◆ **Written problem**: Convert every line of the rows below into a JSON list of strings, one string per line, leaving out blank lines.

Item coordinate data
• • • • •

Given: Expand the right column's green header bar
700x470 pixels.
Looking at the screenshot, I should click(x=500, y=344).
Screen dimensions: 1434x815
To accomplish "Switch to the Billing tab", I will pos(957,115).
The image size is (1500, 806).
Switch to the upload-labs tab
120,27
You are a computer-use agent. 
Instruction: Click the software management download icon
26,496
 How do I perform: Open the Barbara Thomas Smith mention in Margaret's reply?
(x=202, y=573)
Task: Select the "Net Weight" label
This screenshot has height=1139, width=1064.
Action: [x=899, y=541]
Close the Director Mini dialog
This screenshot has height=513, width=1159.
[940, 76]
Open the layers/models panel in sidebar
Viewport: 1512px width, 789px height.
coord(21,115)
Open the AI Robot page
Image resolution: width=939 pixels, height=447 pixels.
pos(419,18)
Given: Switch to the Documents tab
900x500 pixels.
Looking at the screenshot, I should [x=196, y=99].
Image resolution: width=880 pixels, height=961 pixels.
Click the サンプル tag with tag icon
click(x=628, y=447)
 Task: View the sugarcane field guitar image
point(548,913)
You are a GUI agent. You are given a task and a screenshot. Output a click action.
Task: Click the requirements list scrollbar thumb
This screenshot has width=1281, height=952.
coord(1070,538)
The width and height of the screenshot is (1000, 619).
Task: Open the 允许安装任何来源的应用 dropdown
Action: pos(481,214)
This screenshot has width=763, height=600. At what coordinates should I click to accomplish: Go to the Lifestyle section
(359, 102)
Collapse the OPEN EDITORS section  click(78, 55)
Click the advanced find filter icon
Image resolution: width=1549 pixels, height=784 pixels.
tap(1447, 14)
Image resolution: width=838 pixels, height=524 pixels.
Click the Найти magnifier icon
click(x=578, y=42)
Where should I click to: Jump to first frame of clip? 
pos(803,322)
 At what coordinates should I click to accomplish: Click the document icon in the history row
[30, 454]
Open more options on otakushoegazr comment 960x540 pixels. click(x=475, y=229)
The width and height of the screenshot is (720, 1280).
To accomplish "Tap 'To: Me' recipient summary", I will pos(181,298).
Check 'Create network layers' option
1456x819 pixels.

• • • • •

◆ **Result below**:
[
  "Given: Expand the right column's green header bar",
  "700x470 pixels.",
  "Looking at the screenshot, I should click(x=500, y=344).",
  "Screen dimensions: 1434x815",
  "To accomplish \"Switch to the Billing tab\", I will pos(957,115).",
  "The image size is (1500, 806).",
  "Switch to the upload-labs tab",
  "120,27",
  "You are a computer-use agent. ",
  "Instruction: Click the software management download icon",
  "26,496",
  " How do I perform: Open the Barbara Thomas Smith mention in Margaret's reply?",
  "(x=202, y=573)",
  "Task: Select the \"Net Weight\" label",
  "This screenshot has height=1139, width=1064.",
  "Action: [x=899, y=541]",
  "Close the Director Mini dialog",
  "This screenshot has height=513, width=1159.",
  "[940, 76]",
  "Open the layers/models panel in sidebar",
  "Viewport: 1512px width, 789px height.",
  "coord(21,115)",
  "Open the AI Robot page",
  "Image resolution: width=939 pixels, height=447 pixels.",
  "pos(419,18)",
  "Given: Switch to the Documents tab",
  "900x500 pixels.",
  "Looking at the screenshot, I should [x=196, y=99].",
  "Image resolution: width=880 pixels, height=961 pixels.",
  "Click the サンプル tag with tag icon",
  "click(x=628, y=447)",
  " Task: View the sugarcane field guitar image",
  "point(548,913)",
  "You are a GUI agent. You are given a task and a screenshot. Output a click action.",
  "Task: Click the requirements list scrollbar thumb",
  "This screenshot has width=1281, height=952.",
  "coord(1070,538)",
  "The width and height of the screenshot is (1000, 619).",
  "Task: Open the 允许安装任何来源的应用 dropdown",
  "Action: pos(481,214)",
  "This screenshot has width=763, height=600. At what coordinates should I click to accomplish: Go to the Lifestyle section",
  "(359, 102)",
  "Collapse the OPEN EDITORS section  click(78, 55)",
  "Click the advanced find filter icon",
  "Image resolution: width=1549 pixels, height=784 pixels.",
  "tap(1447, 14)",
  "Image resolution: width=838 pixels, height=524 pixels.",
  "Click the Найти magnifier icon",
  "click(x=578, y=42)",
  "Where should I click to: Jump to first frame of clip? ",
  "pos(803,322)",
  " At what coordinates should I click to accomplish: Click the document icon in the history row",
  "[30, 454]",
  "Open more options on otakushoegazr comment 960x540 pixels. click(x=475, y=229)",
  "The width and height of the screenshot is (720, 1280).",
  "To accomplish \"Tap 'To: Me' recipient summary\", I will pos(181,298).",
  "Check 'Create network layers' option",
  "1456x819 pixels."
]